__Exercise directions__: Identify and pull out each line of the entries in which "agent" occurs.

######

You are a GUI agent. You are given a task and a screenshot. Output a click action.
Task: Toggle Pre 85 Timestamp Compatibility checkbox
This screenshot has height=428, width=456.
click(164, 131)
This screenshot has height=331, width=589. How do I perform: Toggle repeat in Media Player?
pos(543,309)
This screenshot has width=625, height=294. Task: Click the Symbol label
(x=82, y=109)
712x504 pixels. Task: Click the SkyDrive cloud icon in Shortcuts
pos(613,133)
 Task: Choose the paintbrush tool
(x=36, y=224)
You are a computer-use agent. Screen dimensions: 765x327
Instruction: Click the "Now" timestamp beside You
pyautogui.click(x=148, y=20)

######

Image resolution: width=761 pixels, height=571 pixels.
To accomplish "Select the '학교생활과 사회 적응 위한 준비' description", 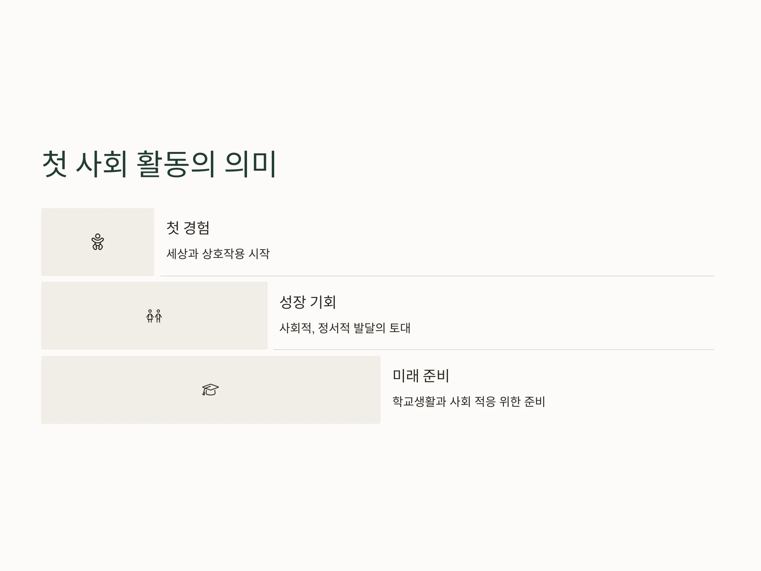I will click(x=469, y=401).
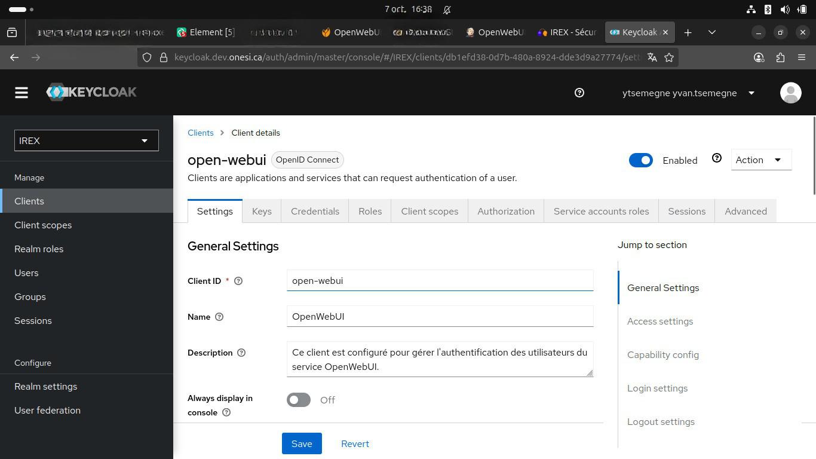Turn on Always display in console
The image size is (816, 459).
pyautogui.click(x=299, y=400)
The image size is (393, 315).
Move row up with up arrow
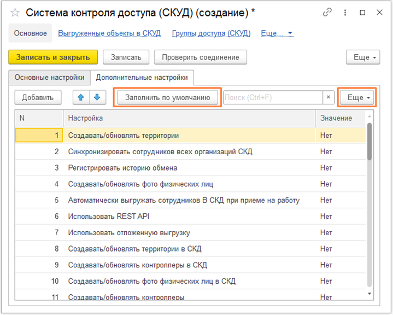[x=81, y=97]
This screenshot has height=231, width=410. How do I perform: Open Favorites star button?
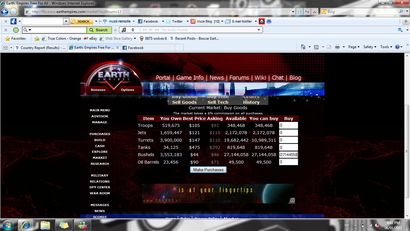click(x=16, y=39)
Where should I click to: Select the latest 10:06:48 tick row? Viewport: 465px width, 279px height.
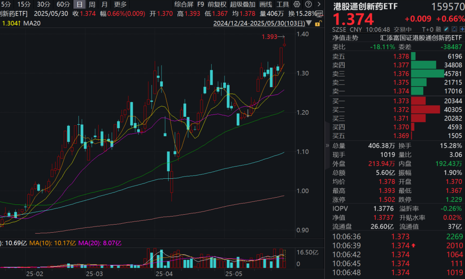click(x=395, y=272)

######

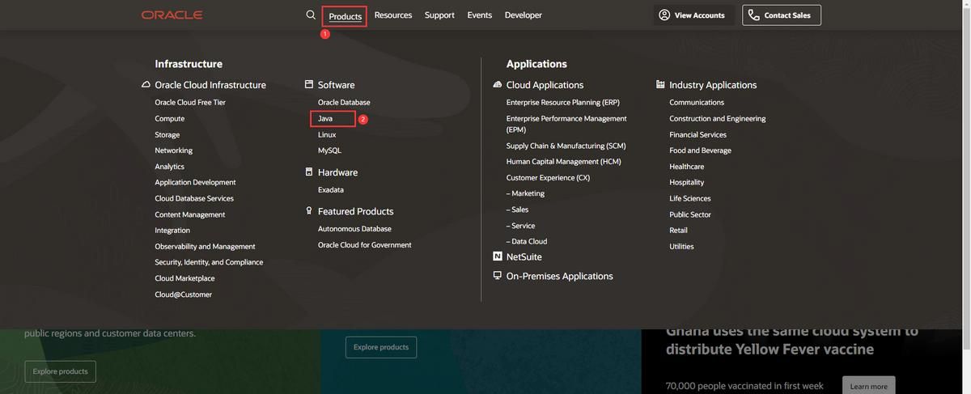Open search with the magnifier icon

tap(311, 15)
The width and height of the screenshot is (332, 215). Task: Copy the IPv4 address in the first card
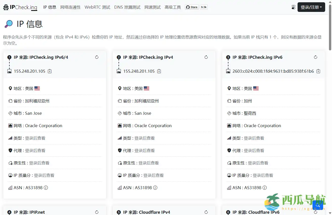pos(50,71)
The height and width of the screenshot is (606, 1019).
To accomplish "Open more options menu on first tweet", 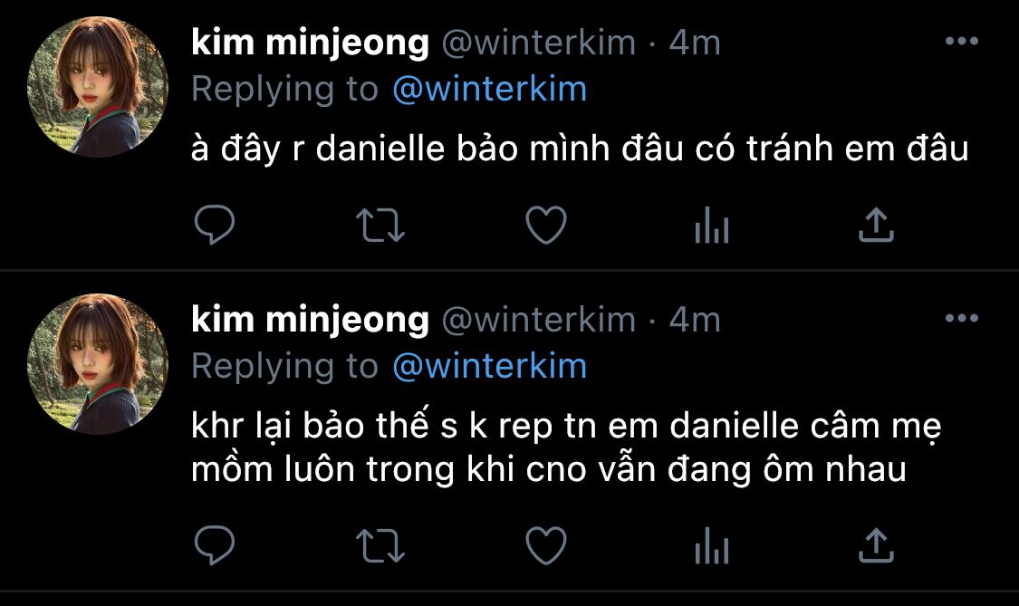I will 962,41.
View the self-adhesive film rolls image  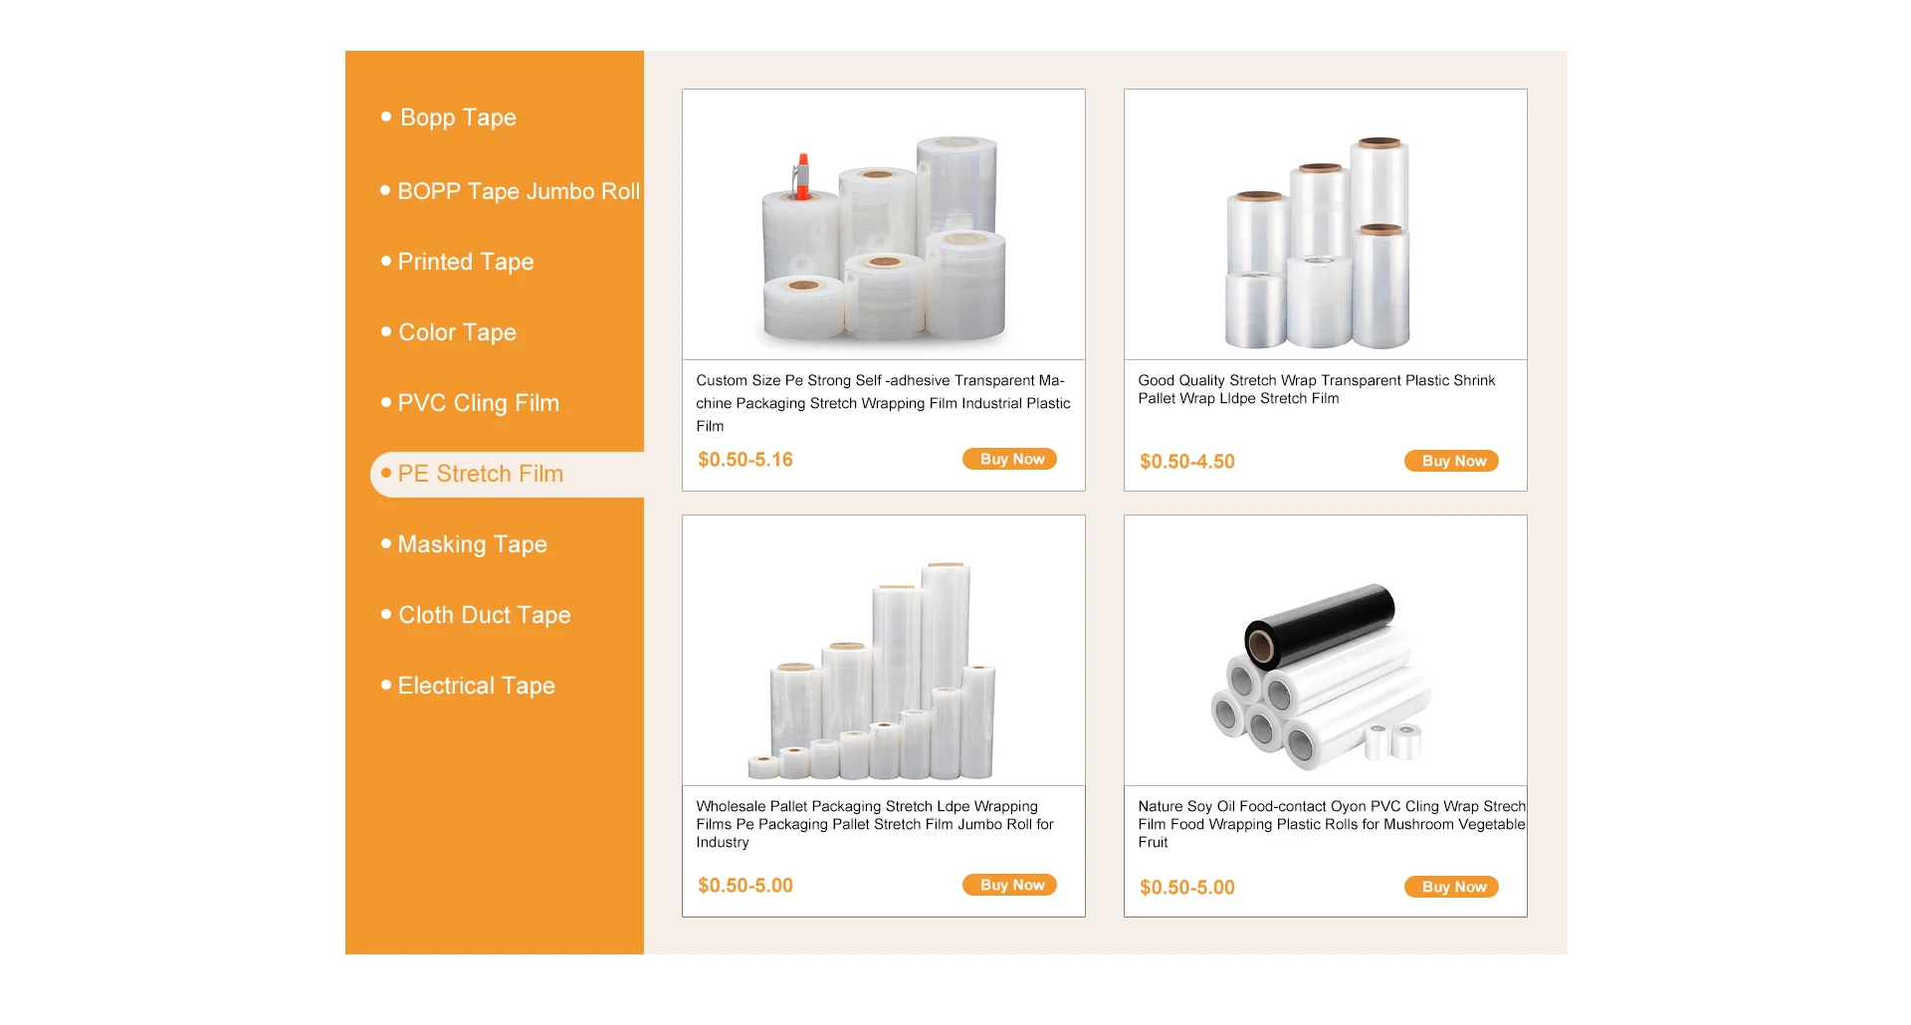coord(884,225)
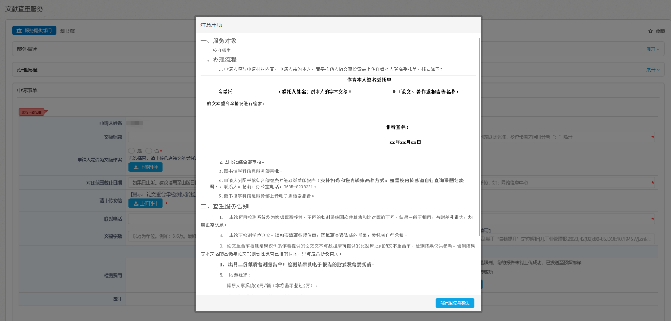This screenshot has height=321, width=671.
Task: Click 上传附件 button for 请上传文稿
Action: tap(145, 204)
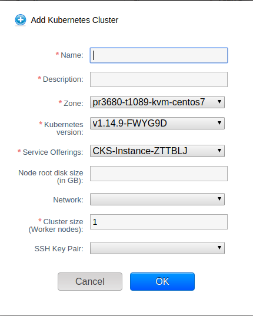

######

__Solution to this task__:
You are a GUI agent. You are given a task and a screenshot. Output a click action.
You are a computer-use agent. Screen dimensions: 765x327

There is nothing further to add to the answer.